Michael Reis – Producer/Co-Director

Michael works in broadcast as an editor, technical director, and IT coordinator at a community media center. He specializes in documenting the unique nuances of rural life. Michael also works in public outreach and technical training, assisting amateur filmmakers as they embark on their own productions. Michael spends summers as a commercial fisherman in Bristol Bay, Alaska, and has worked as a commercial mushroom picker. He also serves on the board of directors for an organization that addresses unhoused people’s self-determined needs.

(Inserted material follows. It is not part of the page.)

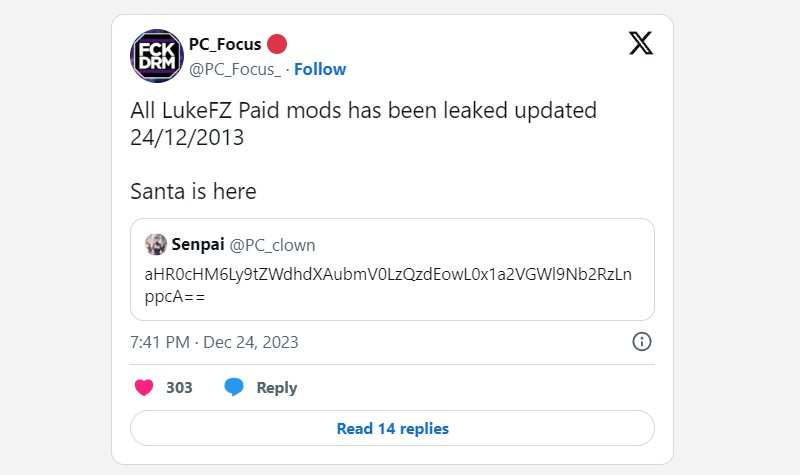Click the info circle icon
The width and height of the screenshot is (800, 475).
(x=642, y=342)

Olivier Matthon – Director/Producer/Director of Photography/Editor

Olivier is a commercial mushroom picker who graduated with a B.A. in Ethnography, Political Ecology, and Nonfiction Writing from the Evergreen State College. His work has been published by Pioneers Press, the UTNE Reader, and High Country News Magazine. His photos of mushroom pickers are part of the 2022 exhibition “Impossible Sauvage” at the Museum of Ethnography of Neuchâtel, in Switzerland. Originally from Québec, he now lives in the Pacific Northwest.

Making The Film

Behind the Scenes of Up on the Mountain

Wild mushroom harvesting in Up on the Mountain

Director's Statement

I first encountered commercial mushroom pickers in 2012, as I was doing an ethnographic study for a writing project. I became a commercial picker the following year, which is when I met Aloune and David Thepsomphou. We became fast friends and have picked together every year since. In 2014, David and I drove to Alaska together, to pick burn morels. That’s where I first met Francisco.

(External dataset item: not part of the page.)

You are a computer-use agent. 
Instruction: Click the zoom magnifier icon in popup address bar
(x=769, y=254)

During that time, I continued taking notes and pictures with the idea of writing a book about the wild mushroom trade. But then Michael and I had the idea of making a documentary film instead. By then I was well aware of the issues surrounding the trade. Every year, we have to hide to do our work and risk getting fined hundreds of dollars, which is stressful and frustrating, knowing that the commercial harvest of these mushrooms is totally sustainable. It was clear also that the pickers of color bear the brunt of law enforcement.

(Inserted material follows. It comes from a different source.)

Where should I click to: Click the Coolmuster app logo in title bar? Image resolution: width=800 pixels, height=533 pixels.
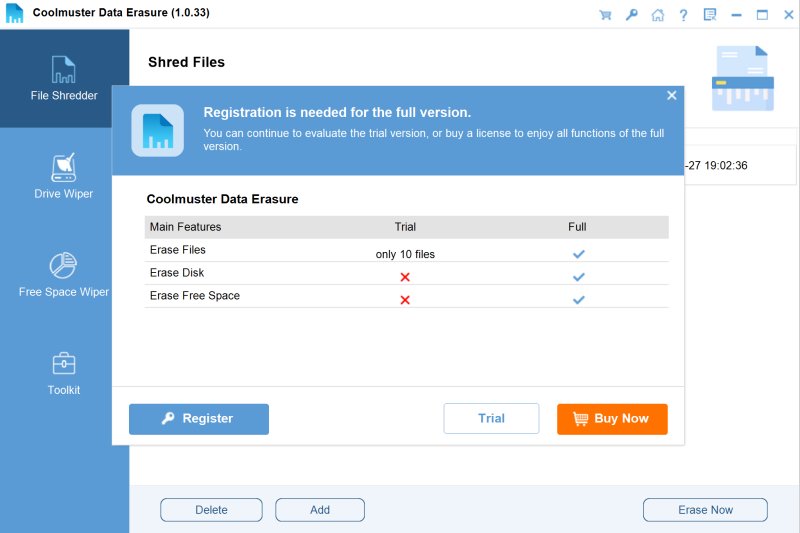pos(14,15)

We started the film with the intention of raising awareness around the working conditions of these workers, hoping that down the line it would bring the Forest Service to change their policies. I also wanted to highlight the knowledge, resourcefulness, and mutual aid that the pickers like Aloune, David, and Francisco displayed. The first year I started filming, in 2017, I met Chris in Idaho. He had tried to help the Forest Service plan the season, but after falling on deaf hears, he was looking for other ways to challenge them. That’s when I knew I had found our last main participant.

My hope is for the film to educate the public about the workers who harvest wild mushrooms for the restaurants of the world. I hope to spark conversations about re-designing forest management policies that would take into account mushrooms as a species, mushroom harvesters as legitimate forest workers, and provide better access to public forests for people of color. Another goal is for the Forest Service to stop collaborating with immigration agencies. The majority of mushroom pickers are immigrants, and if the Forest Service wants to be true to their mission of ensuring the sustainability of the resource while providing economic opportunities to rural communities, they will need to have the trust of the pickers, which they lose every time they turn them over to immigration services.